TEXT SEGMENT:
Cheney Fire Department building may get facelift
August 6, 2009
City puts up $15,000 towards grant application to better chances of being awarded $3 million
By DAVID TELLER
If the Cheney Fire Department can spend $15,000 from its budget to get $3 million then Fire Chief Mike Winters said he's willing to do it.
At the July 28 Cheney City Council meeting, a resolution was approved to apply $15,000 toward an application for getting a grant to pay for renovating the Fire Department building. Winters said the funding put forth by the city is a “good will gesture” to better the city's chance of being awarded the grant because no matching funds are required.
If the city does not receive the grant, the $15,000 in city funding is not spent.
Winters said he would like to have used to land where the Wren Pierson Building now sits to build a joint police and fire facility. That was not practical because of the short time line of applying for the grant, which is only open for 30 days.
Competition for the grants will be tough. Winters said there is about $210 million in grant funding offered by the Department of Homeland Security to cover about $30 billion in requests.
If the Wren Pierson Building insurance settlement had not been decided by the time the grant for the new construction was awarded, then Winters said his department would lose that funding, so he stayed with what he could count on. He added that he wants the project to be “shovel ready” in four to six months.
“Timing is going to be everything on this whole thing,” Winters said.
Cheney Lt. Ken Johnson completed the grant application. He said the renovation would provide more resident living quarters, a decontamination area, female facilities and updating the current amenities in the building.
Built in 1972, the current building is lacking many features namely because it was built for a volunteer staff. Now there are residents living there year round. Johnson said there are three people on duty at all times plus the six resident firefighters which creates a crowded kitchen at shift change.

GIVEN MATERIAL:
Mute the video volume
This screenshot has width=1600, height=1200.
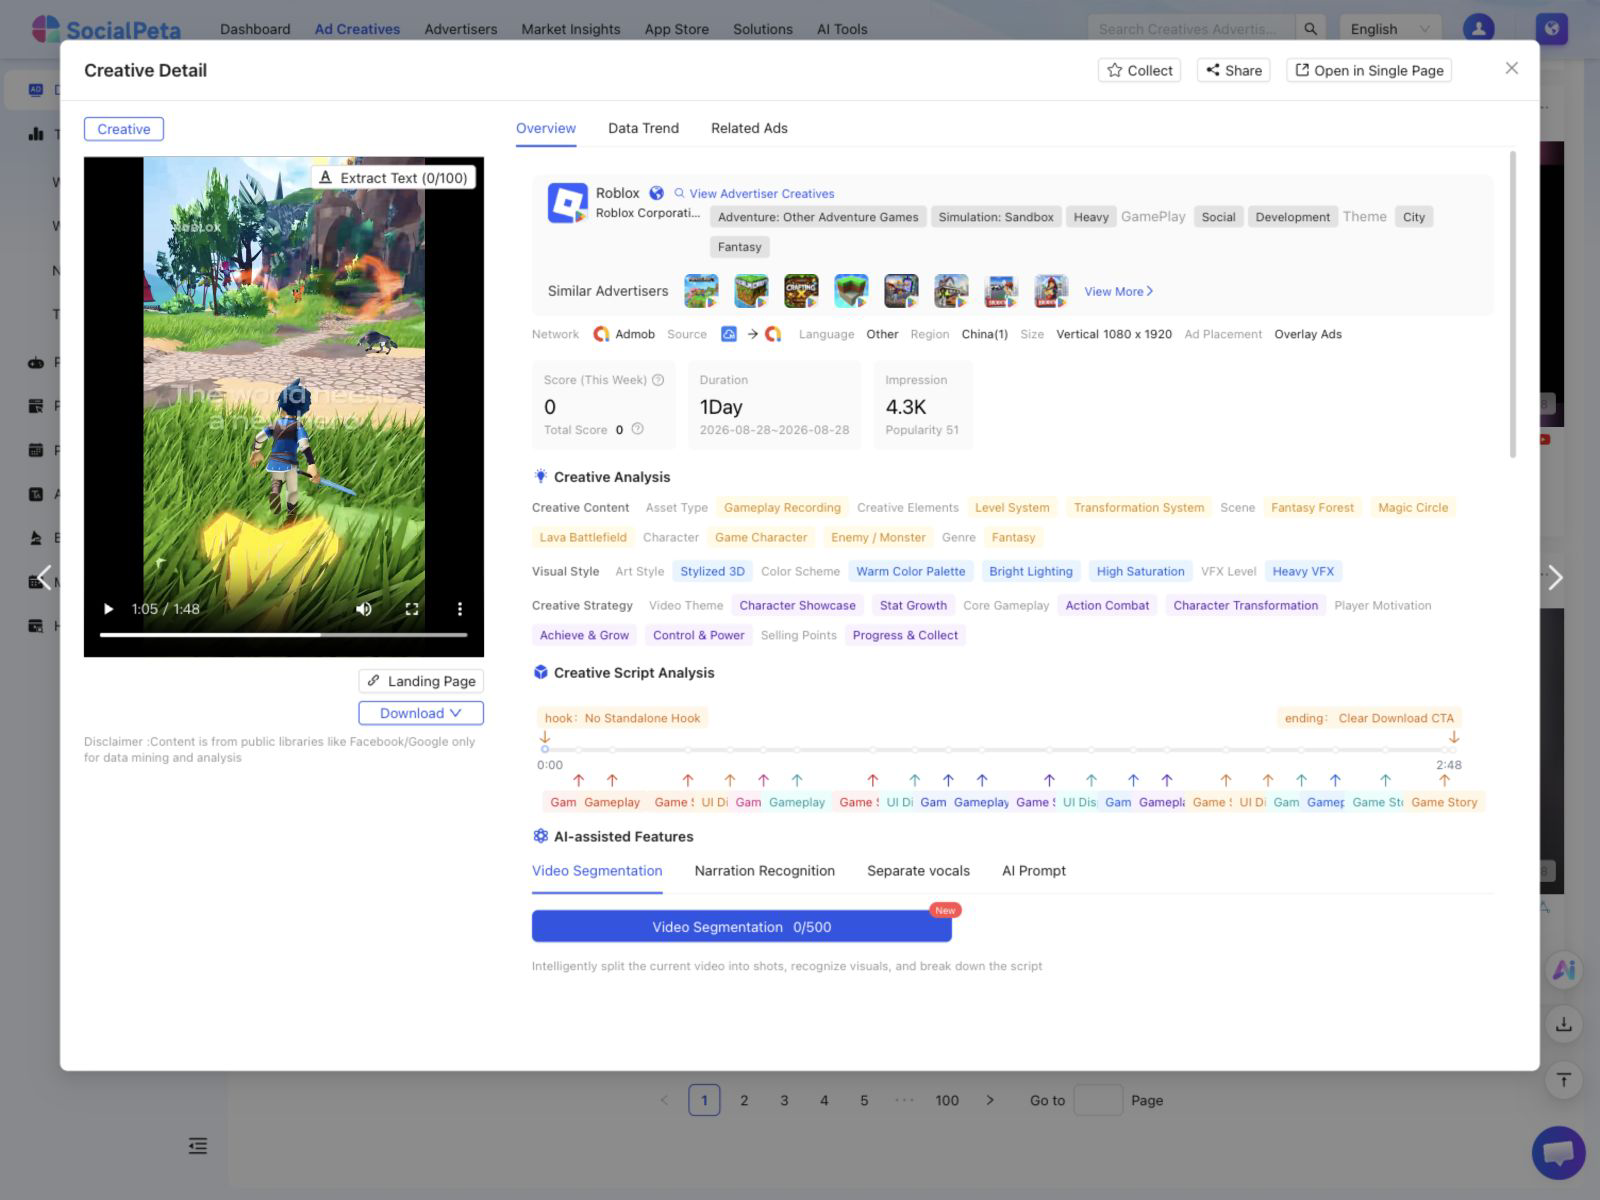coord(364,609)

AIM OF THE EXERCISE: In the article about the Cheney Fire Department building, for how many days is the grant open for applications?

OUTPUT OF THE TASK: 30 days.